▶ Extracted material
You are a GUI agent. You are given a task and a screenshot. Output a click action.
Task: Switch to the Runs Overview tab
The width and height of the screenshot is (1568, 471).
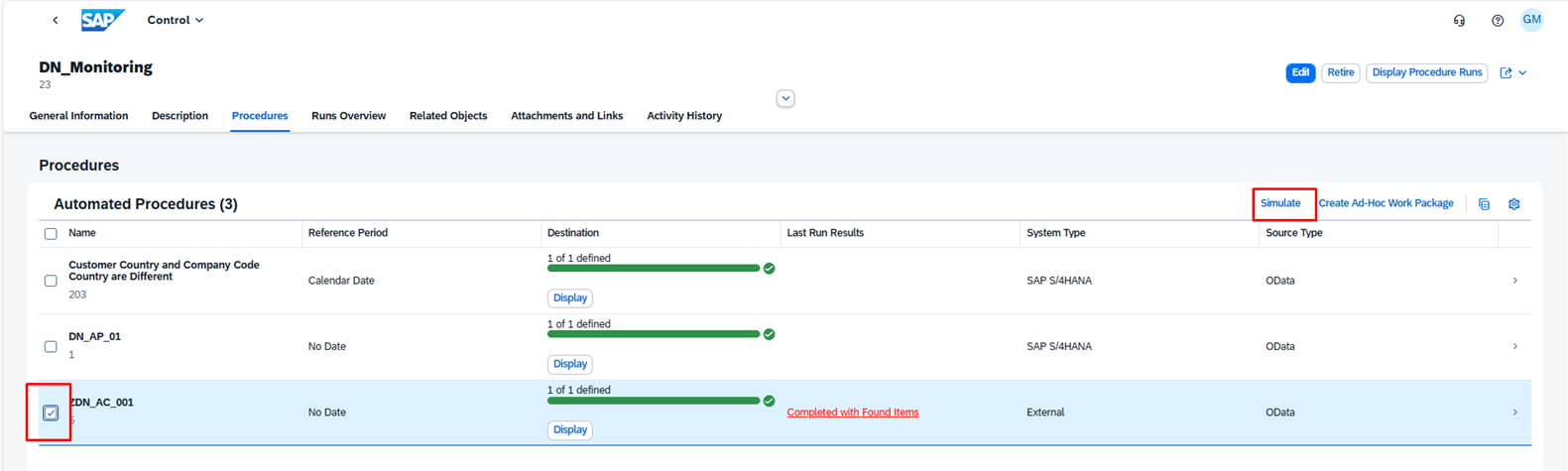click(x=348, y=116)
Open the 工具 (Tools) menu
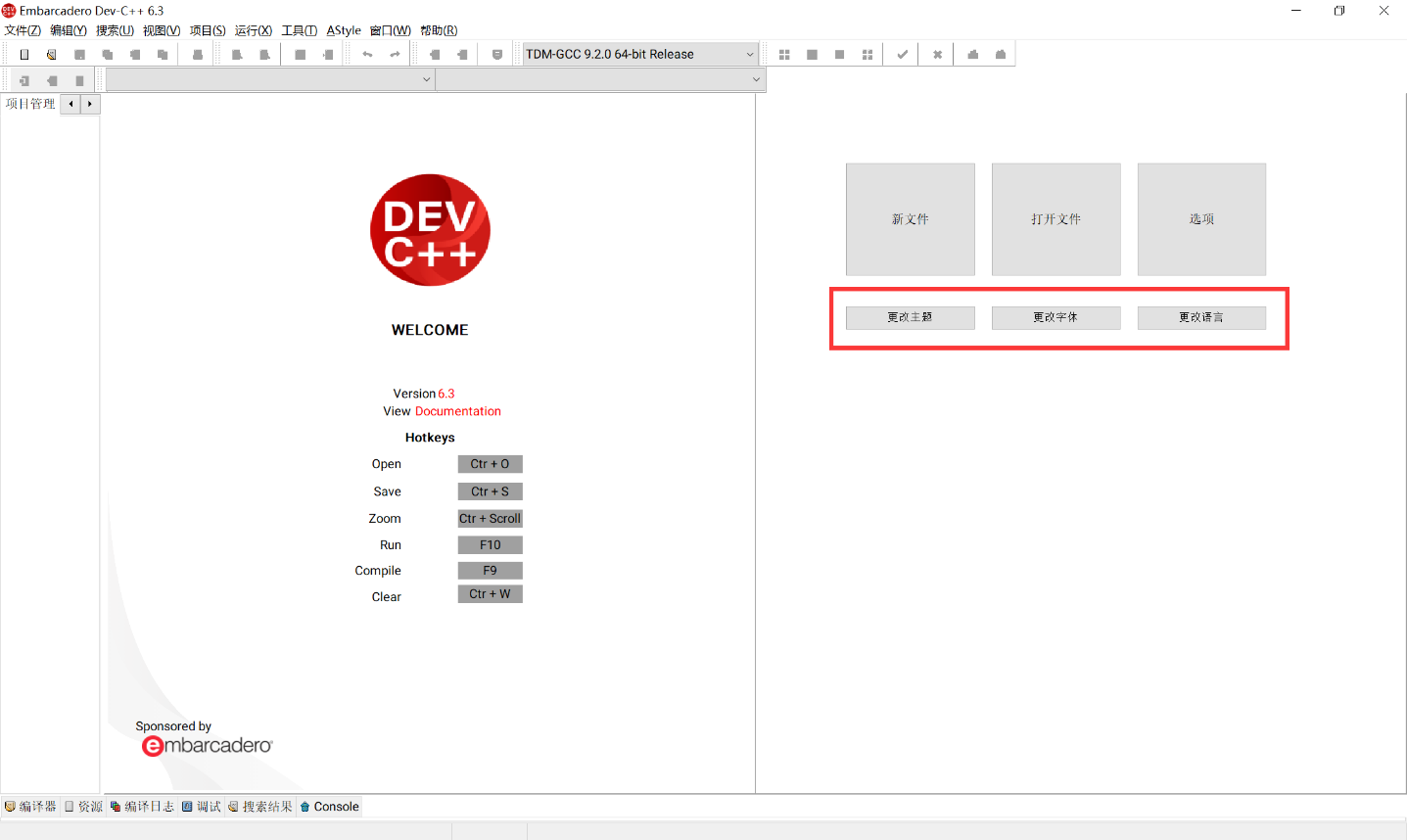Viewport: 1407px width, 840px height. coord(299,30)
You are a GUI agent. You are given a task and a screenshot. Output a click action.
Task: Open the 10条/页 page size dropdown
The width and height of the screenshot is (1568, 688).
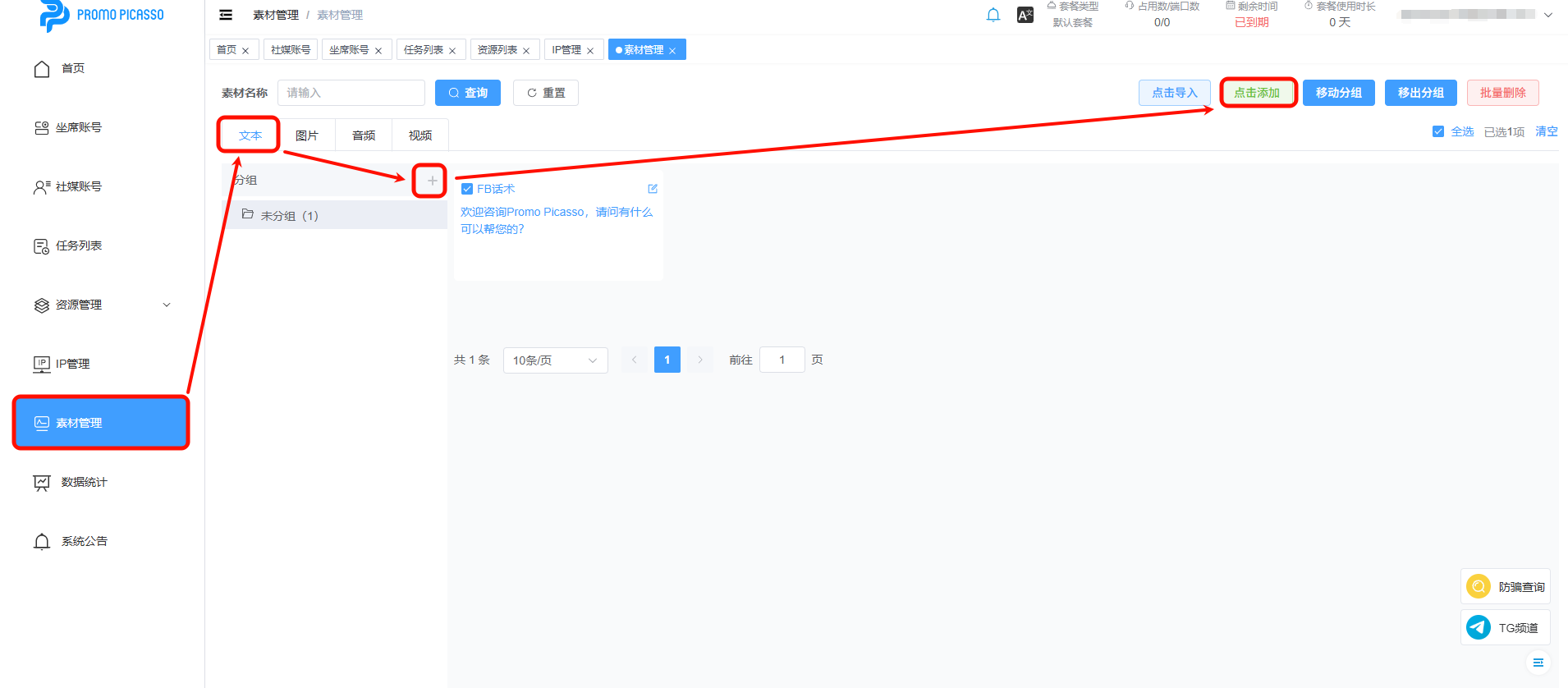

* * *

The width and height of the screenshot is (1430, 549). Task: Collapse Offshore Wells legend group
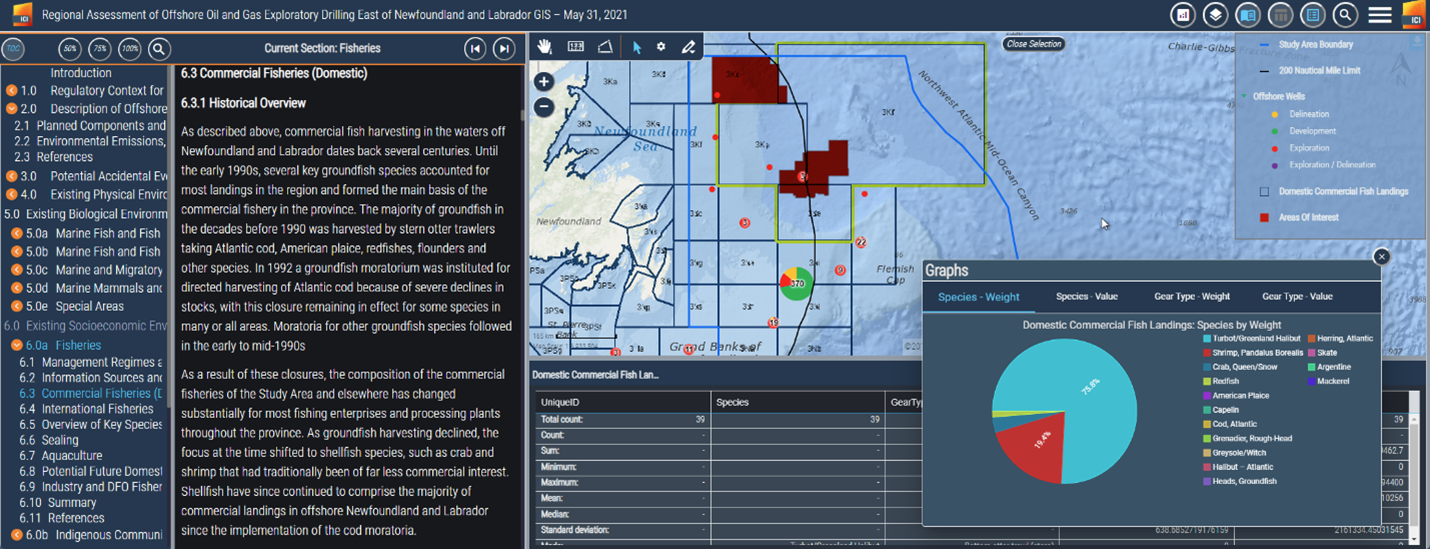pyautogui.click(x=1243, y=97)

▶ Task item
Go back to the lines above and output, exactly as they stand, the ones from the line containing "Task: Switch to the Runs Overview tab" to the line containing "The width and height of the screenshot is (1568, 688).". Leave all pictures behind.

▶ Result of the exercise
Task: Switch to the Runs Overview tab
The width and height of the screenshot is (1568, 471).
click(x=348, y=116)
Open the 工具 (Tools) menu
Viewport: 1407px width, 840px height. coord(299,30)
You are a GUI agent. You are given a task and a screenshot. Output a click action.
Task: Open the 10条/页 page size dropdown
The width and height of the screenshot is (1568, 688).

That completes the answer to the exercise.